O reitor em exercício e pró-reitor de Planejamento, Alexandre Hid, destacou a importância da iniciativa para os estudantes e sua relação com a curricularização da extensão. Segundo ele, a proposta representa uma oportunidade para os alunos e pode fortalecer ações extensionistas da universidade.
A analista tributária da RFB e representante de Cidadania Fiscal, Marta Furtado, explicou que o NAF é um projeto nacional voltado à qualificação de acadêmicos do curso de Ciências Contábeis, com foco em normas tributárias, legislação e obrigações acessórias. Segundo ela, o núcleo é direcionado ao atendimento de contribuintes de baixa renda e microempreendedores, além de aproximar os estudantes da prática profissional.

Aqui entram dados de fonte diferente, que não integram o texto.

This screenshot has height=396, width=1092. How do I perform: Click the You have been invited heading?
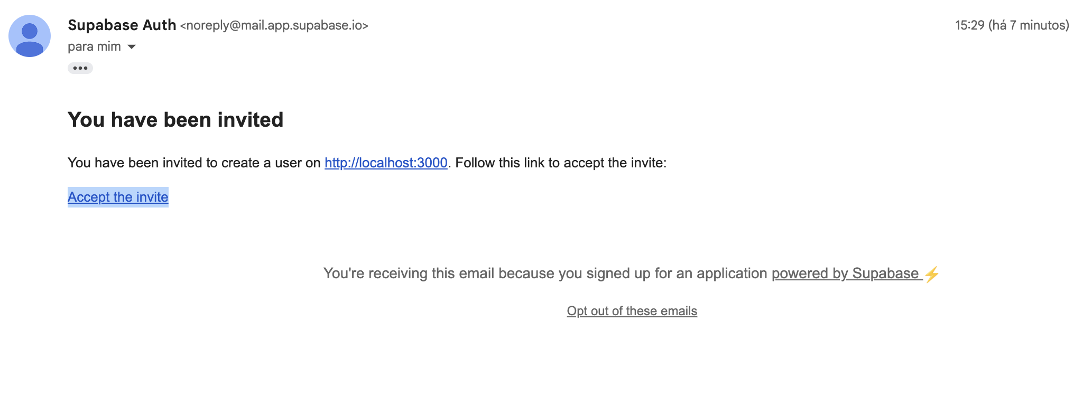[x=175, y=120]
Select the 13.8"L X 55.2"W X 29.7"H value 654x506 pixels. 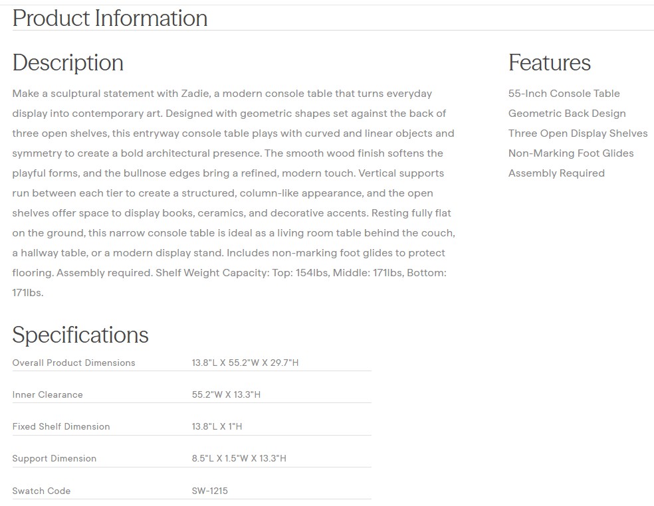pyautogui.click(x=245, y=363)
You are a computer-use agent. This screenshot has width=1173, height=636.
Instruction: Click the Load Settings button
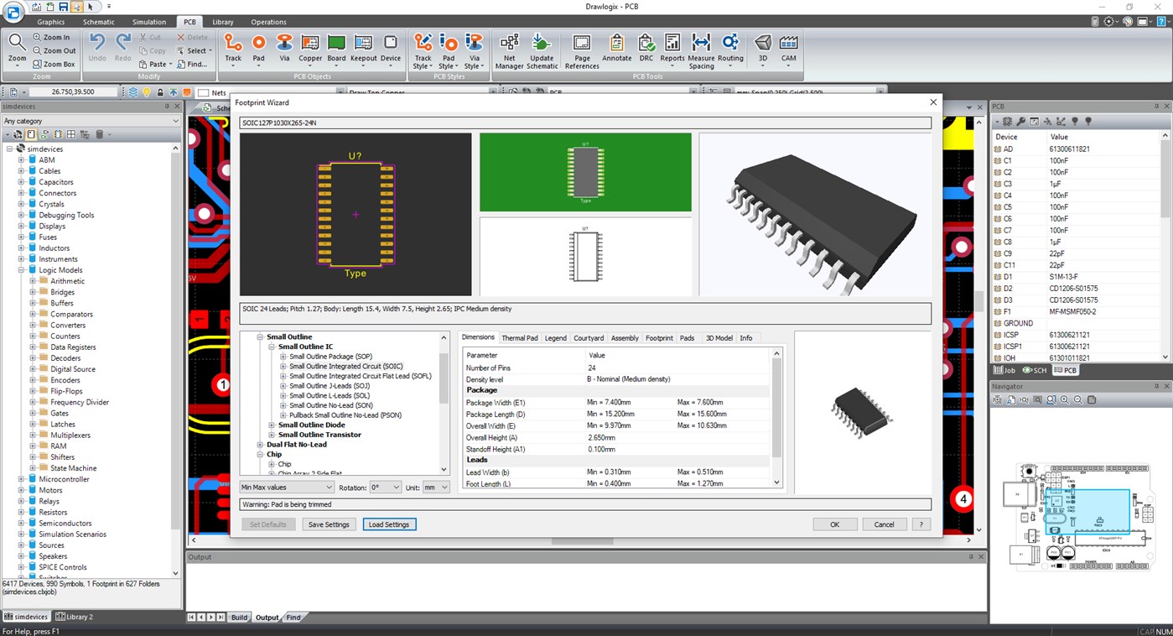coord(389,524)
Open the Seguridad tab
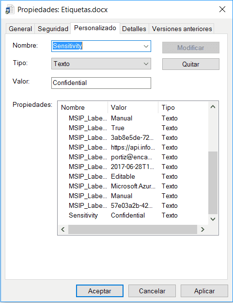 (53, 29)
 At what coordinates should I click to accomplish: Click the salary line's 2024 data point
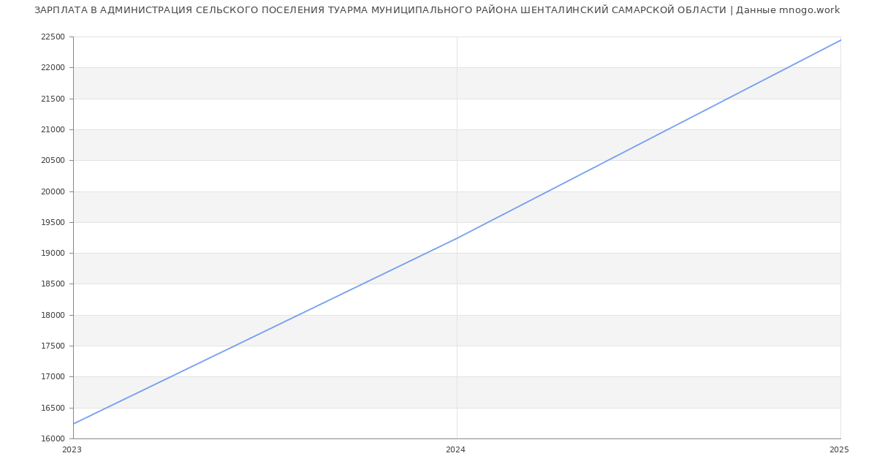click(457, 238)
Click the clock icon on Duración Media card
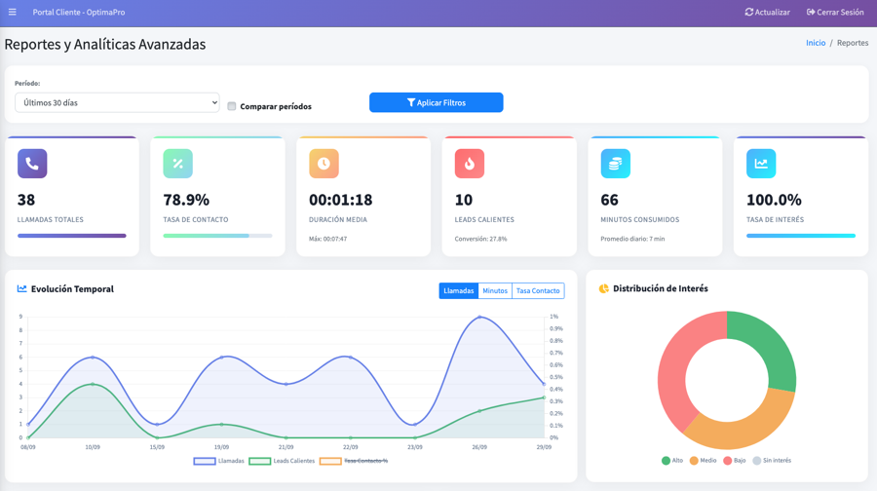877x491 pixels. pos(324,164)
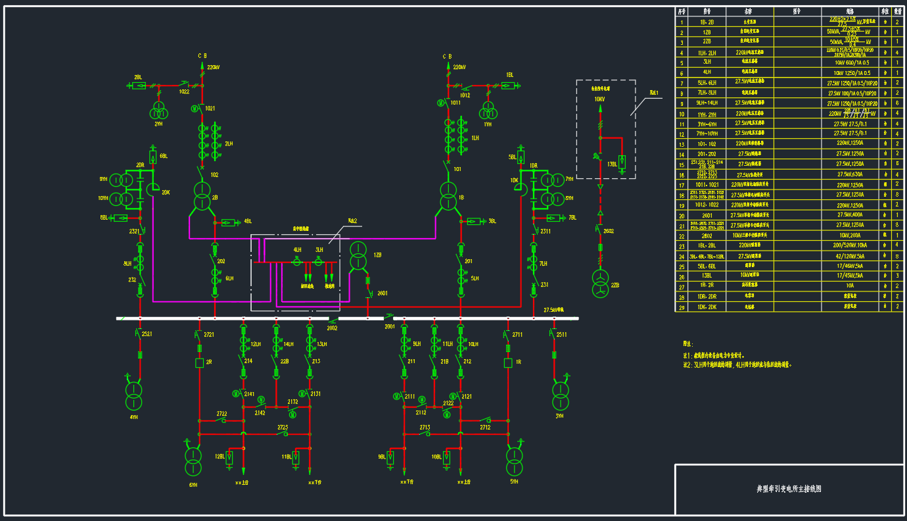Click the 1YH voltage transformer symbol
This screenshot has height=521, width=907.
click(488, 109)
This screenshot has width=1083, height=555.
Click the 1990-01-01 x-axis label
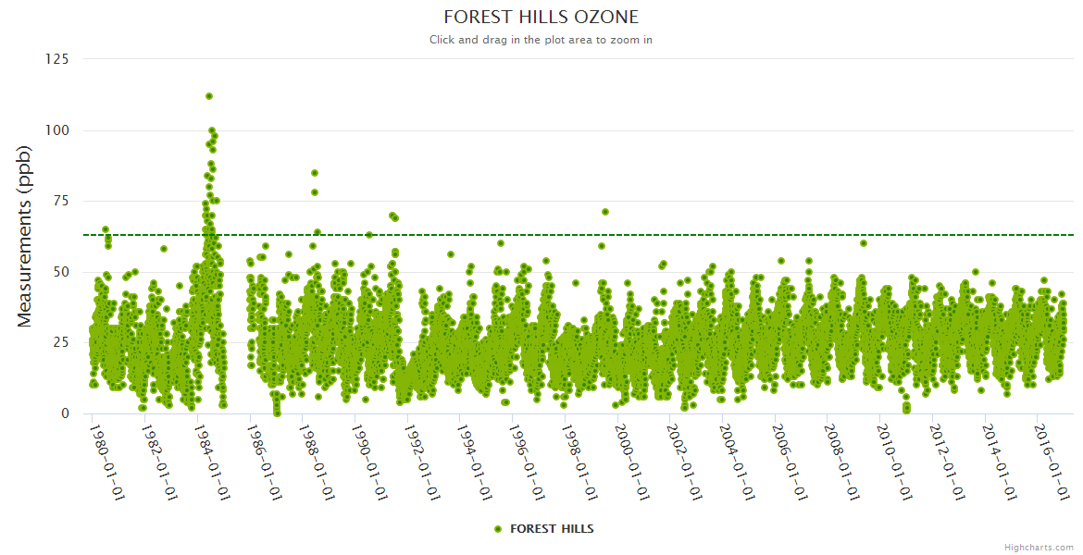tap(371, 463)
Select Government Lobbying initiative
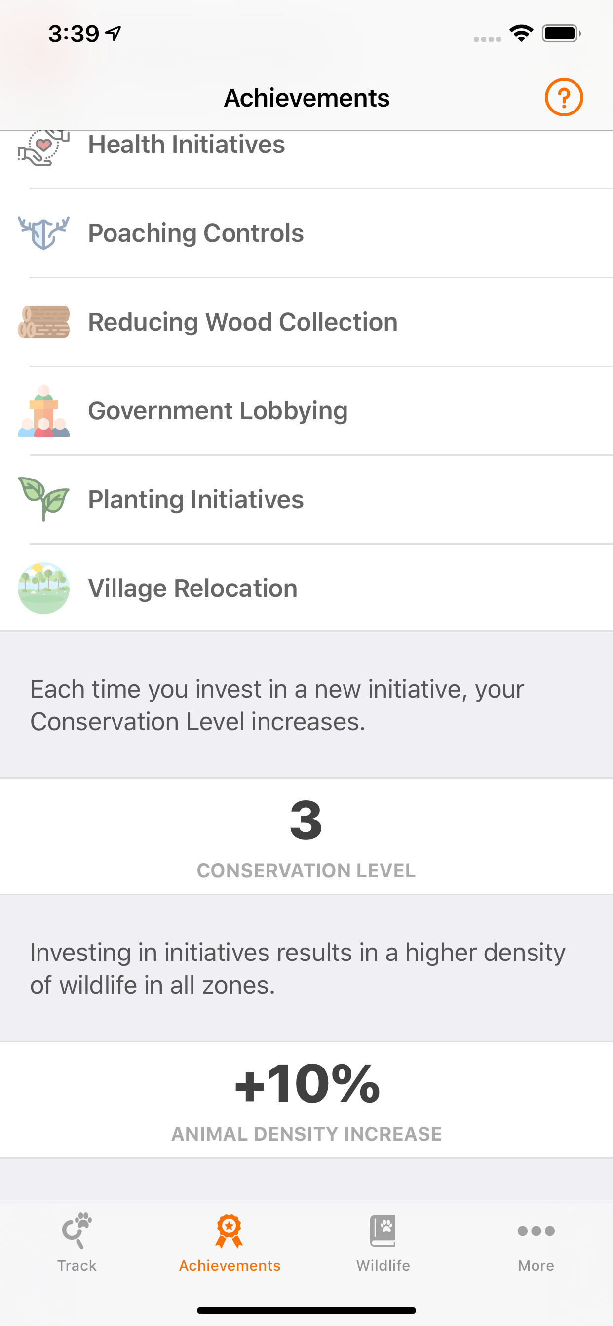This screenshot has height=1326, width=613. [x=307, y=411]
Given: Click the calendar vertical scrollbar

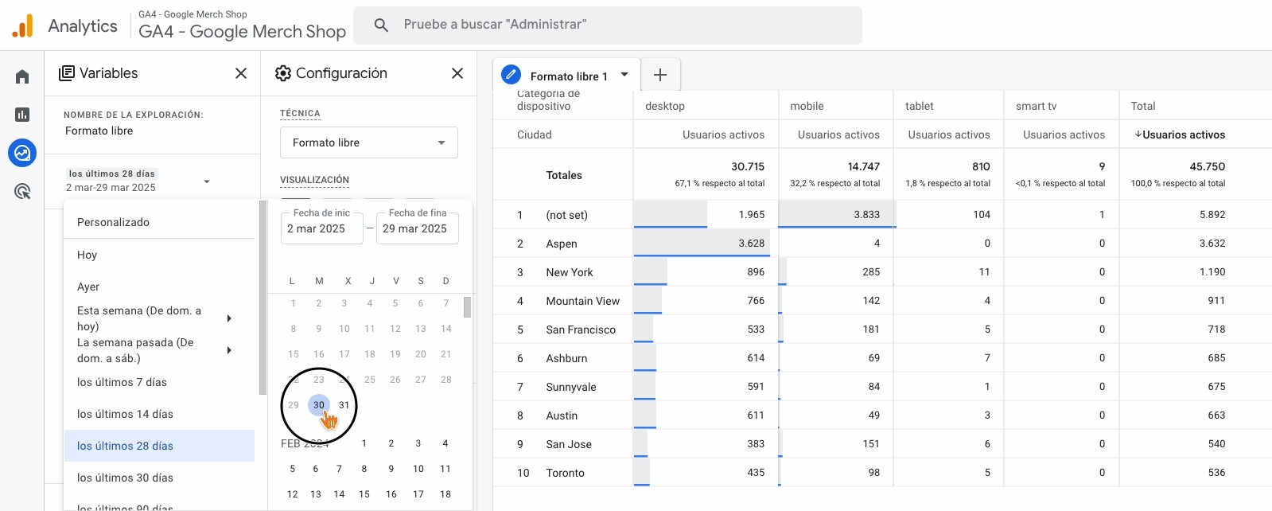Looking at the screenshot, I should click(467, 307).
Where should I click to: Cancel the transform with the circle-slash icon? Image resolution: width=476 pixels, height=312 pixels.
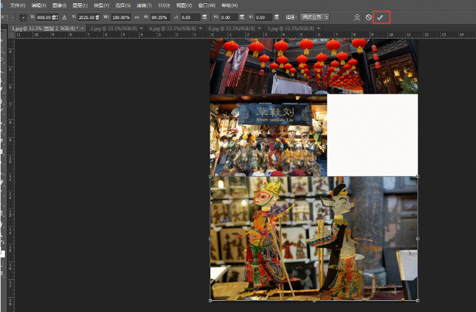point(368,17)
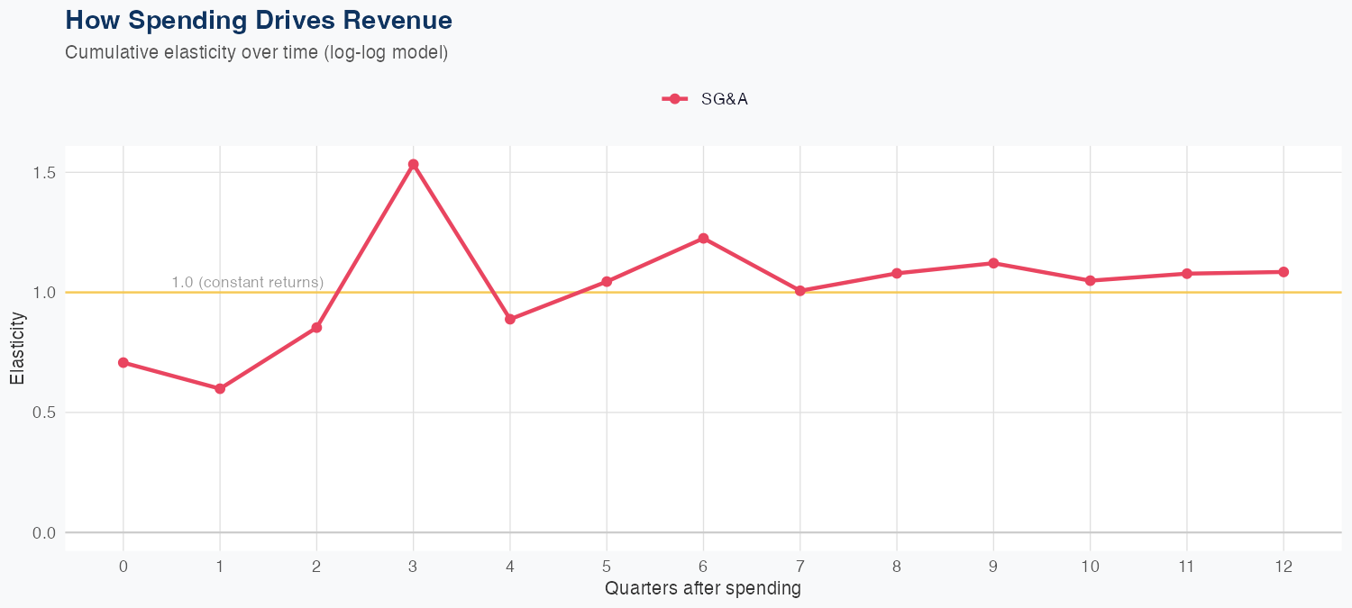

Durante a reunião, foi informada a futura assinatura de acordo de cooperação técnica entre a universidade e a RFB. Pelo modelo apresentado, a Ufac disponibilizará espaço para funcionamento do núcleo, enquanto a receita oferecerá plataforma de treinamento, cursos de capacitação e apoio permanente às atividades desenvolvidas.
Como encaminhamento, a RFB entregou o documento referencial do NAF, com orientações para montagem do espaço e definição dos equipamentos necessários. O processo será enviado para a Assessoria de Cooperação Institucional da Ufac. A expectativa apresentada na reunião é de que o núcleo seja integrado às ações de extensão universitária.
Também participaram da reunião o professor de Ciências Contábeis e vice-coordenador do curso, Cícero Guerra; e o auditor fiscal e delegado da RFB em Rio Branco, Claudenir Franklin da Silveira.